Stored items:
"""

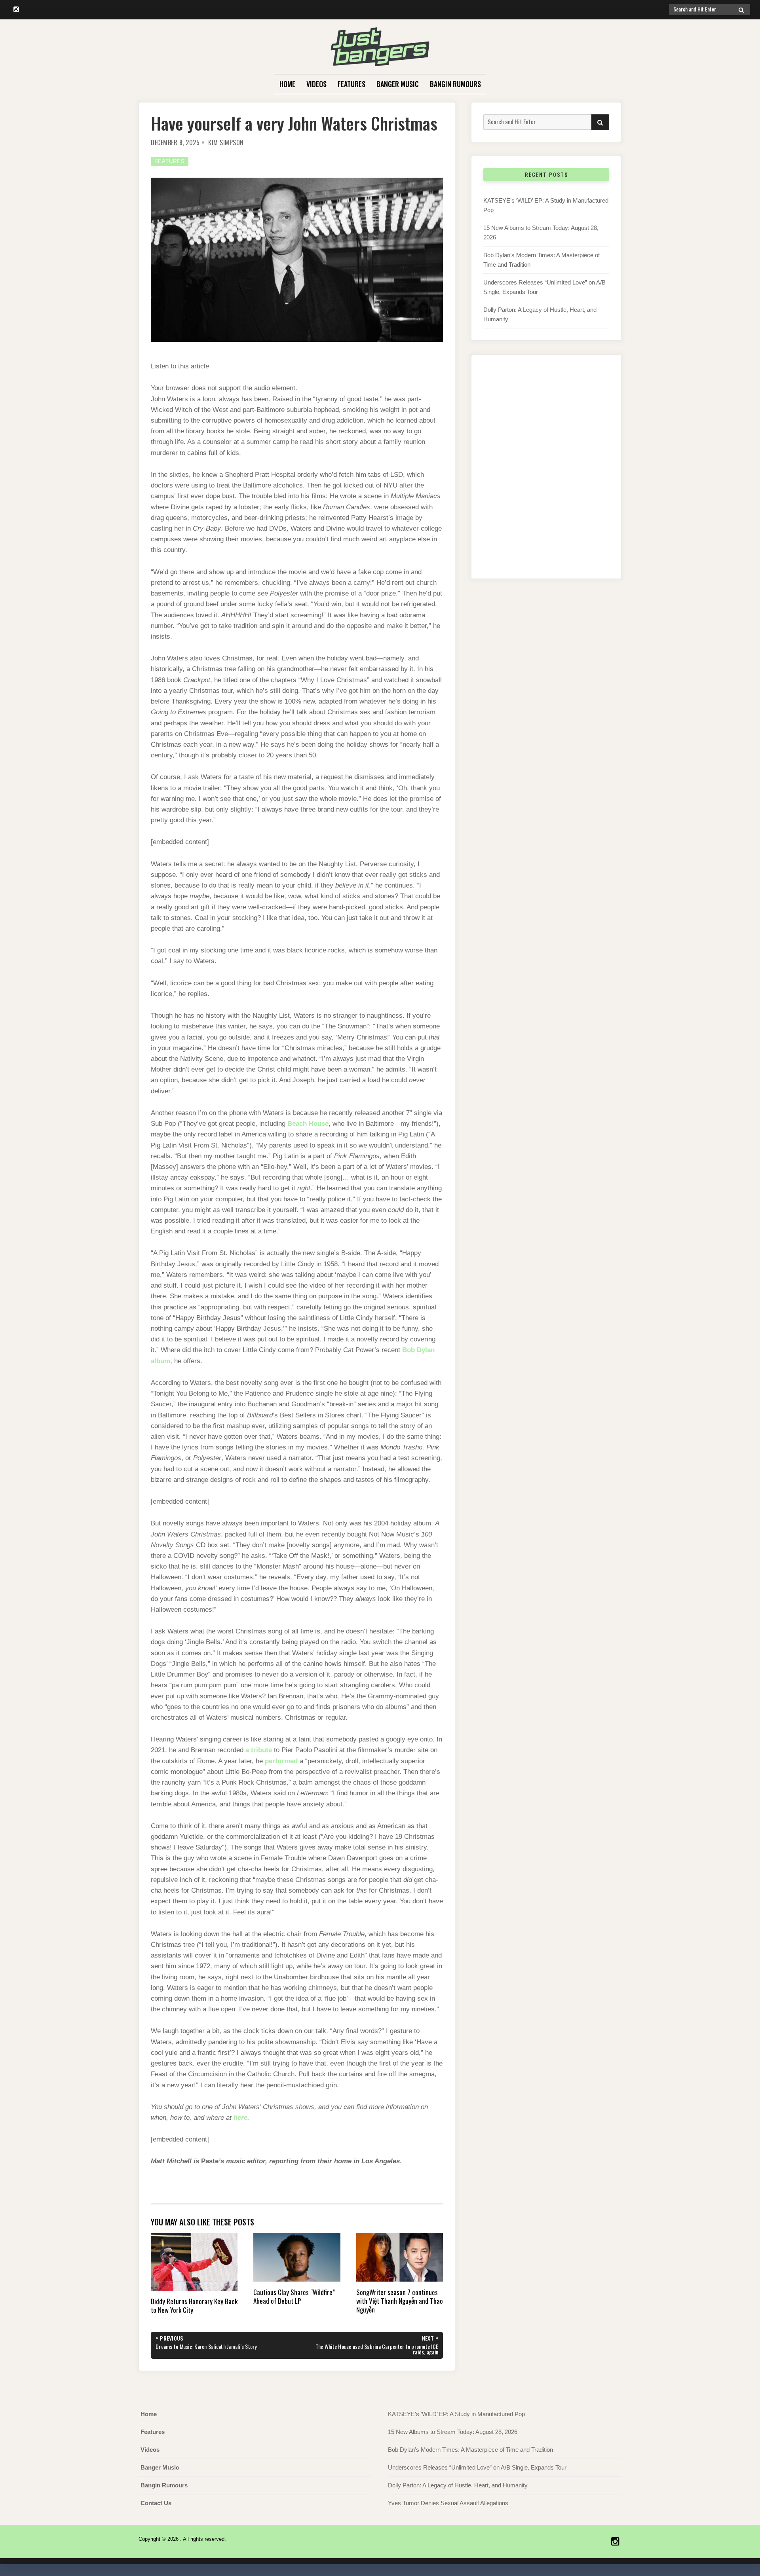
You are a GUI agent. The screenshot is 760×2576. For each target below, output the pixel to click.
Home (287, 84)
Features (351, 84)
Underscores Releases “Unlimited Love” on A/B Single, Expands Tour (477, 2467)
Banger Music (397, 84)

"""

Without the pictures, write out every entry exactly as it appears.

You are a GUI agent. The screenshot is 760×2576. For each target below, output the pixel to click.
Home (287, 84)
Features (351, 84)
Underscores Releases “Unlimited Love” on A/B Single, Expands Tour (477, 2467)
Banger Music (397, 84)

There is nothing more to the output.